During this session he did include a small amount in his budget for Early Childhood but we in the Senate recognized it as a base attempt to just create a re-election talking point and not enough to be a meaningful commitment to poor children. This time we were prepared for his tricks from last session and prevented any attempt at sweeping the money and we were able to substantially increase funding for Early Childhood.
It is for you, as a citizen of Louisiana, to decide if this governor deserves another opportunity to lead our state.
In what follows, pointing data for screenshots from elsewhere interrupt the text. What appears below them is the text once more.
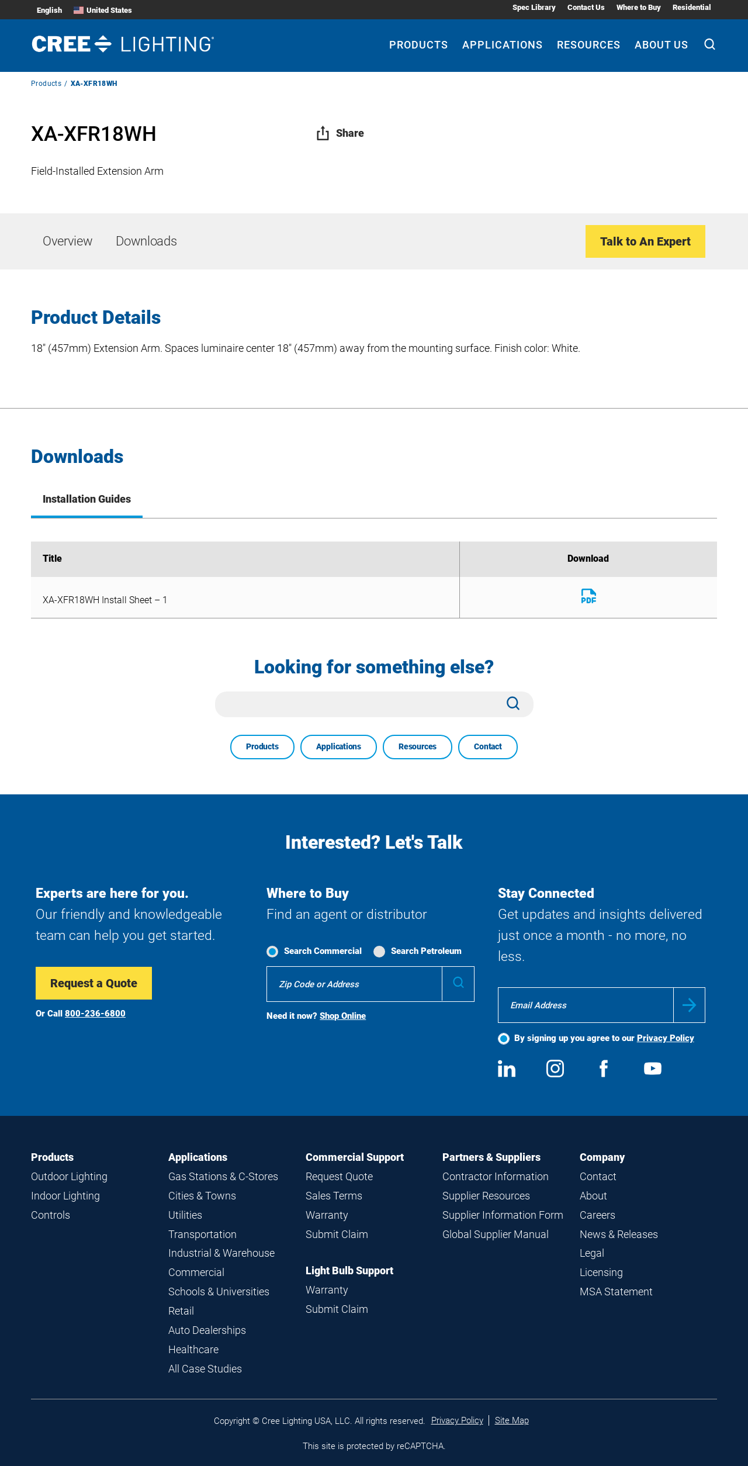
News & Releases (619, 1234)
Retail (181, 1311)
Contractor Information (495, 1176)
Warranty (327, 1215)
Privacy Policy (665, 1038)
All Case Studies (205, 1369)
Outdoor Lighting (69, 1176)
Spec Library (534, 7)
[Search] (709, 45)
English (49, 10)
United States (103, 10)
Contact (488, 746)
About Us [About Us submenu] (661, 45)
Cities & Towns (202, 1196)
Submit (689, 1005)
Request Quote (339, 1176)
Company (602, 1157)
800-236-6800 (95, 1013)
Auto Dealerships (207, 1330)
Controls (50, 1215)
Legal (592, 1253)
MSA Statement (616, 1291)
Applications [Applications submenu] (502, 45)
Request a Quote (93, 983)
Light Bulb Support (349, 1270)
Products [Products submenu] (418, 45)
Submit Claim (337, 1234)
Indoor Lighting (65, 1196)
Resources (418, 746)
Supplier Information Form (502, 1215)
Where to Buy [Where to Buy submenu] (639, 7)
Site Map (512, 1420)
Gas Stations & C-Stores (223, 1176)
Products (46, 83)
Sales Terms (334, 1196)
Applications (338, 746)
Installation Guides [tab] (87, 499)
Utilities (185, 1215)
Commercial (196, 1272)
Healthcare (193, 1349)
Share (340, 133)
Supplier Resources (486, 1196)
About (593, 1196)
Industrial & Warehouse (221, 1253)
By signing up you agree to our (604, 1038)
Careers (597, 1215)
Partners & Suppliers (491, 1157)
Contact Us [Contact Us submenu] (586, 7)
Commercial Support (355, 1157)
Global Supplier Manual (495, 1234)
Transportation (202, 1234)
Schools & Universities (218, 1291)
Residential (692, 7)
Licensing (601, 1272)
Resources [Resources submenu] (589, 45)
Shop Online (343, 1016)
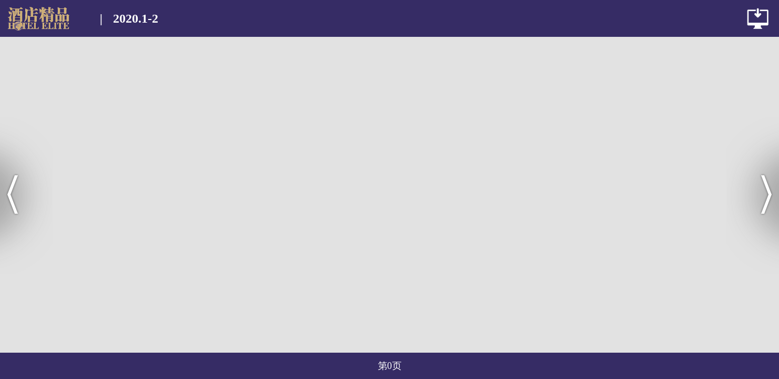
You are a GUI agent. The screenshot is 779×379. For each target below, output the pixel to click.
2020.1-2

In order to clear some of the re-election drivel about his record let me summarize my personal view of the totality of his history of education related activities during his first term;
He has proposed no vision, nor has he attempted to coordinate any reforms of education
He has proposed no meaningful legislation that would address poor outcomes
In the Legislature and at BESE he has supported efforts to roll back all the good work of the previous three governors. He has acceded to demands of his allies and has tried to fire what is our nationally recognized Superintendent of Education.
He increased funding to school boards but made no effort to link that or the other billions the state sends to school boards every year to any accountability or improvement in outcomes. Remember grownups vote, but kids don’t!
He has given only a nominal teacher pay raise but told teachers that if they help him get re-elected, he would get them more. Of course, he didn’t tell them that he has no power to do so.
He fought Republican efforts to grant substantially more in a pay raises for teachers and support personnel.
He stripped $10 million from Early Childhood spending last session to use to fund politically motivated projects.
He only included a very small sum in the budget for Early Childhood this session, an amount that the Legislature increased.
To the best of my recollection that was about it for John Bel Edwards’ interest in education matters. Oh, sure there were a bunch of photo ops and press releases but those amount to nothing except political face-time from which nothing meaningful occurs.
There are probably only a small handful of issues that are truly impactful for our people; education is at the top of that list. So, as I watch the steady drum beat of disingenuous claims made in his TV ad, I could not ignore the statements of a governor that has made promise after promise only to see them disappear into the swampy soil that is Louisiana politics. For four years we have seen at best a total absence on education issues and at worse a strong effort to return us to a system dominated by those who interests would keep us pent up as last in the nation.
As I see it, if the people of Louisiana truly want our state to give to our young people the gift of a 21st century education then we should not tolerate any more retrenchment. All the puffed-up TV ads in the world cannot undo the governor’s history of unrequited promises made to our people four years ago.
Remember his election motto, “People over politics.” Despite his best TV ad efforts to cover up a non-record on education advances, his first term history dictates that his motto must be inverted. “Politics over people” or more succinctly, “Politics for friends of JBE over children” would best describe his re-election campaign.